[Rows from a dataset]
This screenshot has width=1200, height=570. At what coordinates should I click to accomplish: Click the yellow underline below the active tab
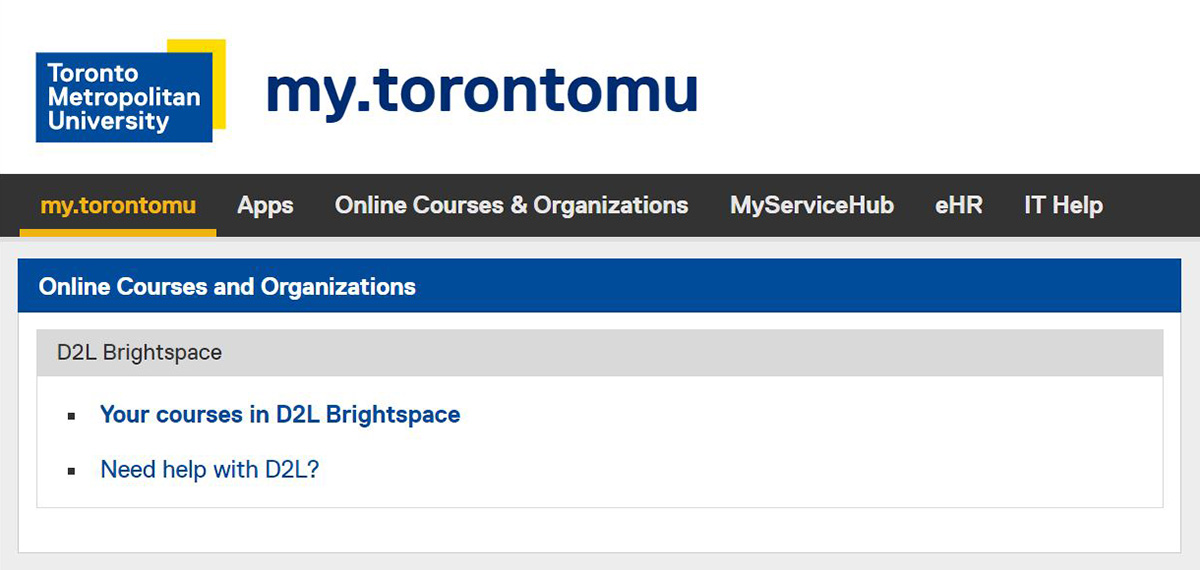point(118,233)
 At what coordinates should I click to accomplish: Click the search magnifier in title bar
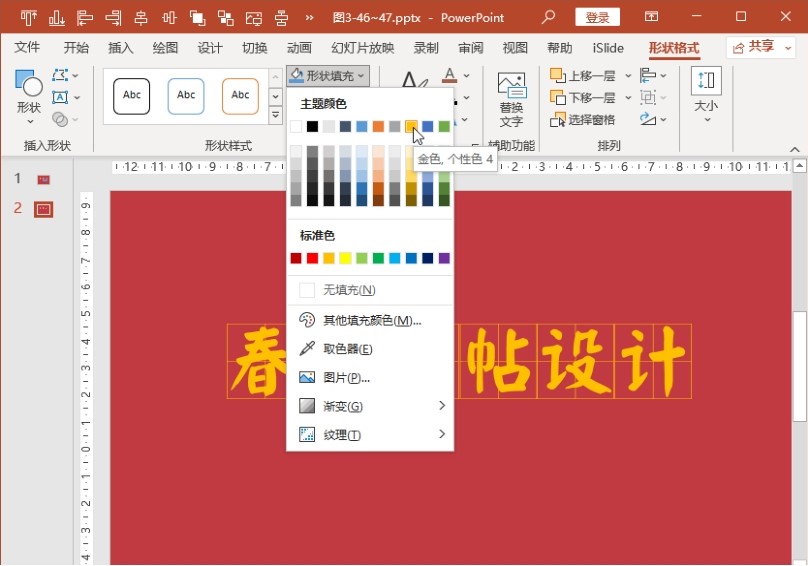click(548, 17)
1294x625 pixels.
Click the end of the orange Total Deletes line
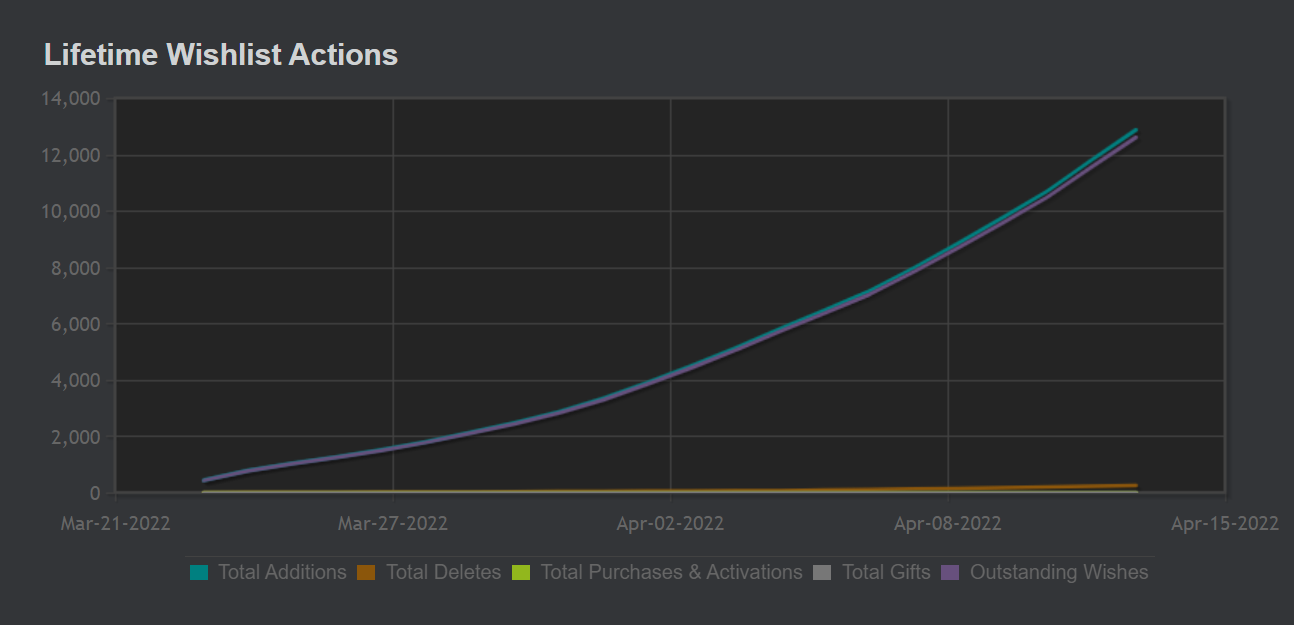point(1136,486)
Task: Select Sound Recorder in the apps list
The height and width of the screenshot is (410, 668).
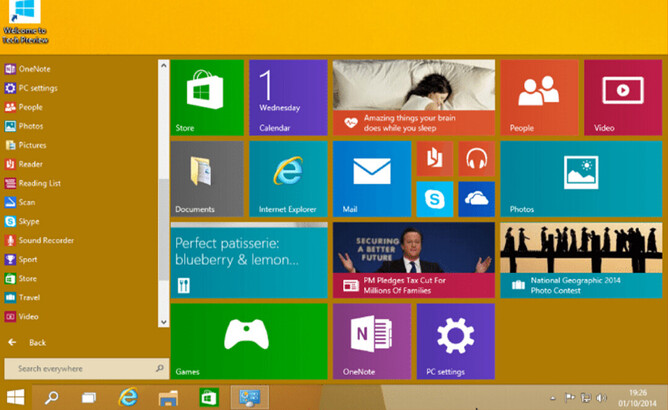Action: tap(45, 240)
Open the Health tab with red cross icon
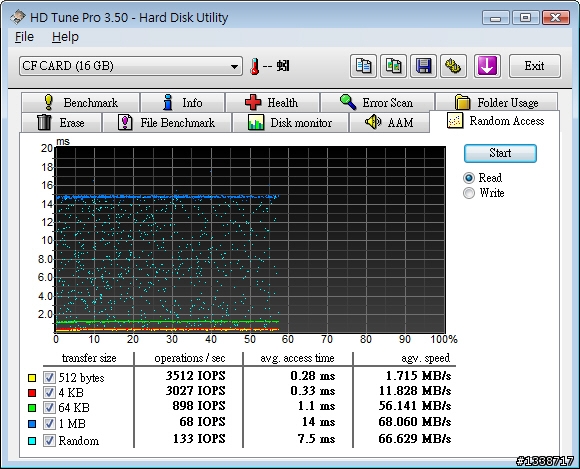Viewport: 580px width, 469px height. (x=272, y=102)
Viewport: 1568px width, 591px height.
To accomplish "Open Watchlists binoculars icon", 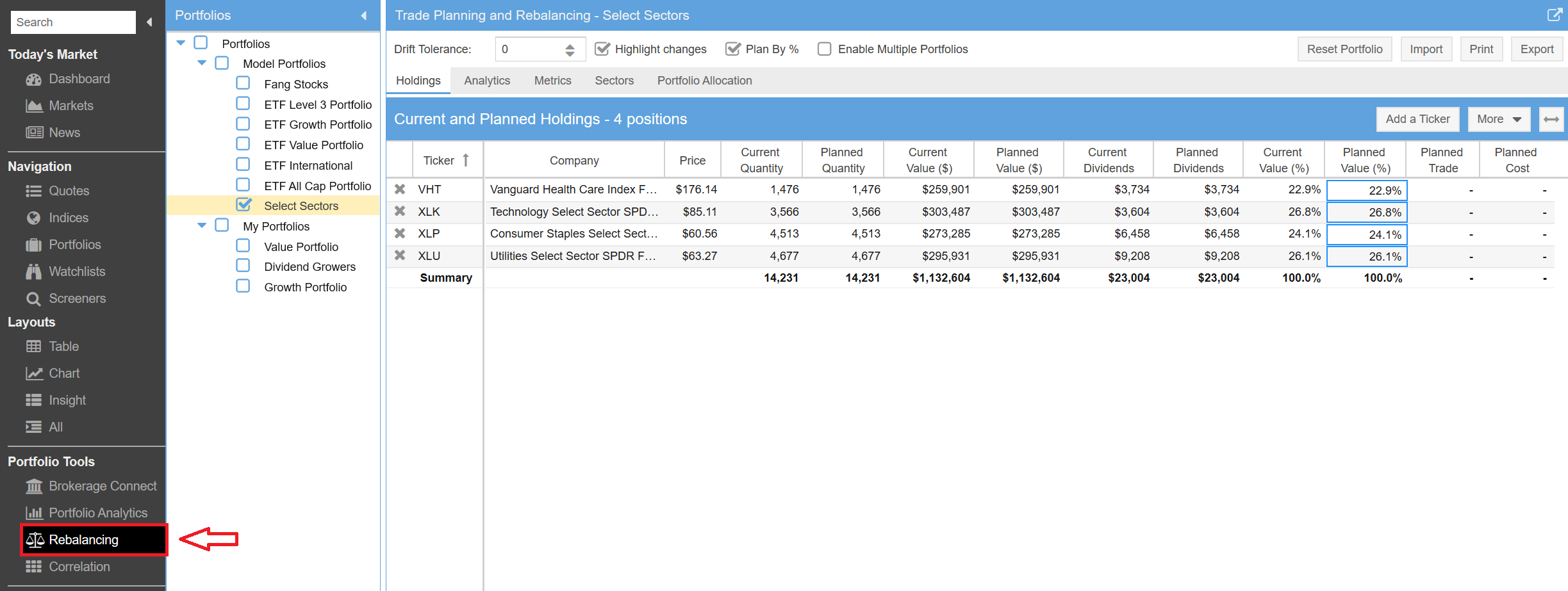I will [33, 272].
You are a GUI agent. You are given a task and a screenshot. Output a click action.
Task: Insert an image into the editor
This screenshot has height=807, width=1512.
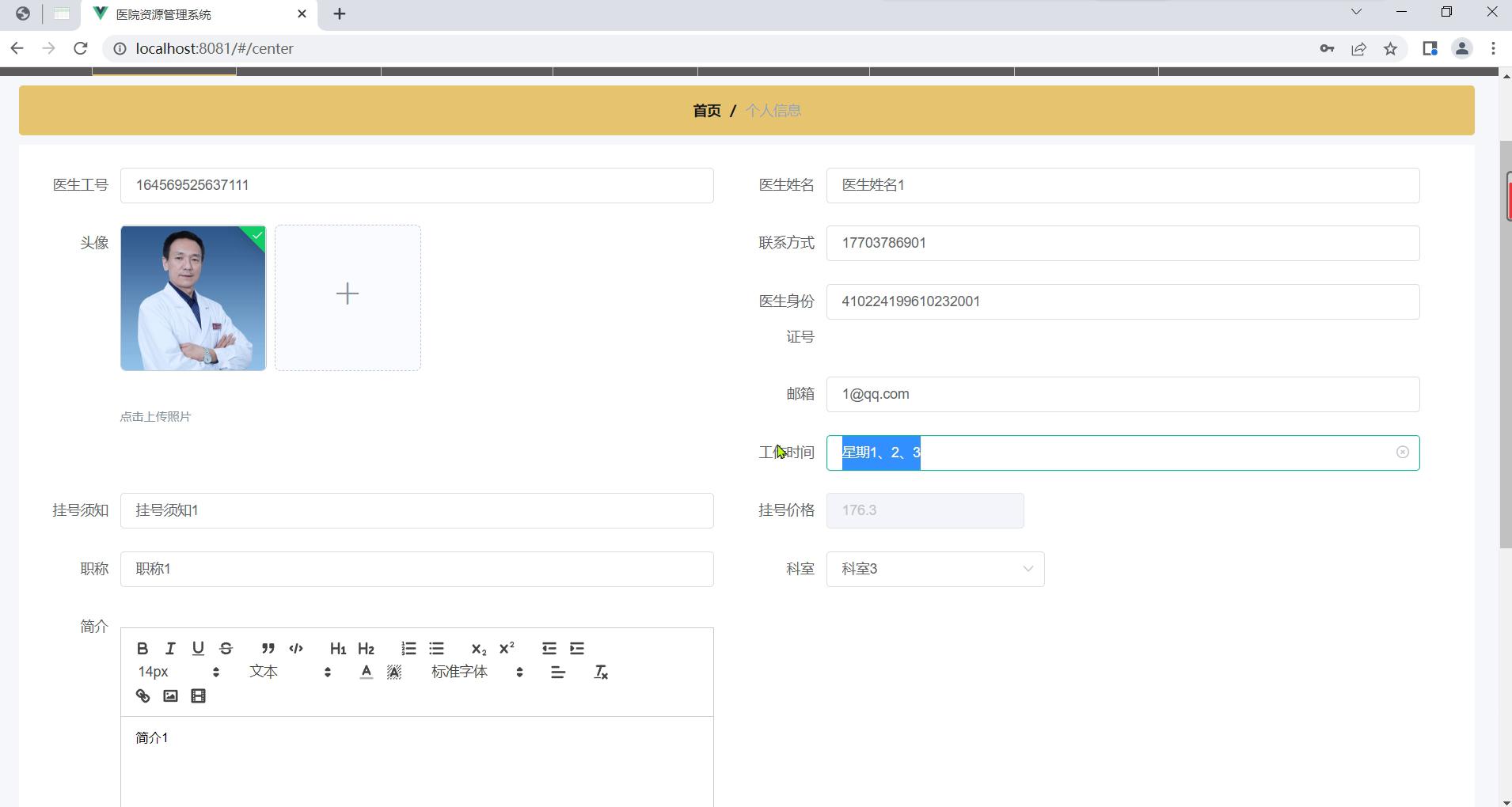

_The task_: Copy out each line above that includes the word "should".

_Correct response_:
This screenshot has width=1200, height=570. At what coordinates should I click to accomplish: Click the yellow underline below the active tab
 At what coordinates should I click to accomplish: Click the search magnifier in title bar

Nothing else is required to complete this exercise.